Start of Extract to read
We again held that a bare statutory violation not affecting the 

plaintiff does not suffice to show the concrete injury required 

for Article III standing. See id. at 334. The Fair Debt Collection 

Practices Act required the debt collector defendants to inform 

consumers that they must respond to collection notices to trigger certain statutory protections. See 15 U.S.C. § 1692g(a). The 

debt collectors did so but failed to state that a consumer’s response had to be in writing to satisfy the statute. See Casillas, 

926 F.3d at 332. The plaintiff, however, had never contemplated responding in any manner and was therefore, as a 

practical matter, unaffected by the insufficient direction provided by the debt collector defendants. See id. at 334. We were 

careful to note that a plaintiff who had verbally responded 

and still lost statutory protections would present a different 

case. See id. On the facts before us, though, it was plain that 

the plaintiff never considered responding in any way to the 

debt collector’s collection notice, and it was that pleading 

shortcoming that showed the absence of any injury-in-fact for 

Article III standing purposes. See id.; see also Groshek v. Time 

Warner Cable, Inc., 865 F.3d 884, 887 (holding there was no concrete injury from Time Warner’s failure to comply with 

FCRA’s requirement that a disclosure be in a standalone document when the plaintiff did not allege that the extraneous 

information caused him any confusion).
End of Extract to read
Start of Data extract
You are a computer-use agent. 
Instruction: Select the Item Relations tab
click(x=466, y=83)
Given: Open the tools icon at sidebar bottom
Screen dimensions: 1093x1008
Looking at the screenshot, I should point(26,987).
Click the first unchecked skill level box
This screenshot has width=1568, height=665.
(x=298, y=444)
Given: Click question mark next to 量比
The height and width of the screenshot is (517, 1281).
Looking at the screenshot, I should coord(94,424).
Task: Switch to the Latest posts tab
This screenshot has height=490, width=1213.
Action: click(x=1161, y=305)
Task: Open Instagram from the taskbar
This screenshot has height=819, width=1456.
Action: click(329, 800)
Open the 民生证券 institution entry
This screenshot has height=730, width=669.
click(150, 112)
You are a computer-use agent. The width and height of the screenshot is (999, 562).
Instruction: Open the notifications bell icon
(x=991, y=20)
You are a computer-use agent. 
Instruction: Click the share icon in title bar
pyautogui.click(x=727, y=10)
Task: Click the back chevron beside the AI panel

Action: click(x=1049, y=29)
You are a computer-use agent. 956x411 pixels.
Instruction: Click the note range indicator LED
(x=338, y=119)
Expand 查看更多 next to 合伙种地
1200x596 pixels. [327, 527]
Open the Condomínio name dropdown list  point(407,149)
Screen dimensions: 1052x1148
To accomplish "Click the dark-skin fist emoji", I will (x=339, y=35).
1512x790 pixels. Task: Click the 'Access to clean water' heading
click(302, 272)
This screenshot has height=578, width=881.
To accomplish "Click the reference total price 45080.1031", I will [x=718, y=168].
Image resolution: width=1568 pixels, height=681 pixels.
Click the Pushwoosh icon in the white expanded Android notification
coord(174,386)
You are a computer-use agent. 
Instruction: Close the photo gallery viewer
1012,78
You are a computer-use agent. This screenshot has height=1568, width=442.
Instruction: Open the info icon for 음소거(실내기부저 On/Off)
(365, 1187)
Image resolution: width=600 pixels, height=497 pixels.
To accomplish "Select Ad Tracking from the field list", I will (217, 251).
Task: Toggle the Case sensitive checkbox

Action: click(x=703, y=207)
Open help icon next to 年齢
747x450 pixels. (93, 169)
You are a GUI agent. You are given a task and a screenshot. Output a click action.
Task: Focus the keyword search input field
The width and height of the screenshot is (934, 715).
End of Data extract
• [Exercise set]
• 1. Decide whether each statement agrees with the opinion excerpt, answering yes or no and quoting the deciding words: (a) The debt collectors did not state that a consumer's response had to be in writing. (b) The plaintiff had responded verbally to the collection notice. (c) In Groshek, a concrete injury was found from Time Warner's failure to comply with FCRA.
• 2. Reproduce word for word the passage of the opinion excerpt starting with "the plaintiff never" and going on through "him any confusion).".
The data above come from a separate source and are unrelated to the opinion excerpt.

• [Responses to the tasks]
• 1.
(a) Yes: "failed to state that a consumer’s response had to be in writing to satisfy the statute"
(b) No: "the plaintiff never considered responding in any way to the debt collector’s collection notice"
(c) No: "holding there was no concrete injury from Time Warner’s failure to comply with FCRA’s requirement that a disclosure be in a standalone document"

• 2.
the plaintiff never considered responding in any way to the 

debt collector’s collection notice, and it was that pleading 

shortcoming that showed the absence of any injury-in-fact for 

Article III standing purposes. See id.; see also Groshek v. Time 

Warner Cable, Inc., 865 F.3d 884, 887 (holding there was no concrete injury from Time Warner’s failure to comply with 

FCRA’s requirement that a disclosure be in a standalone document when the plaintiff did not allege that the extraneous 

information caused him any confusion).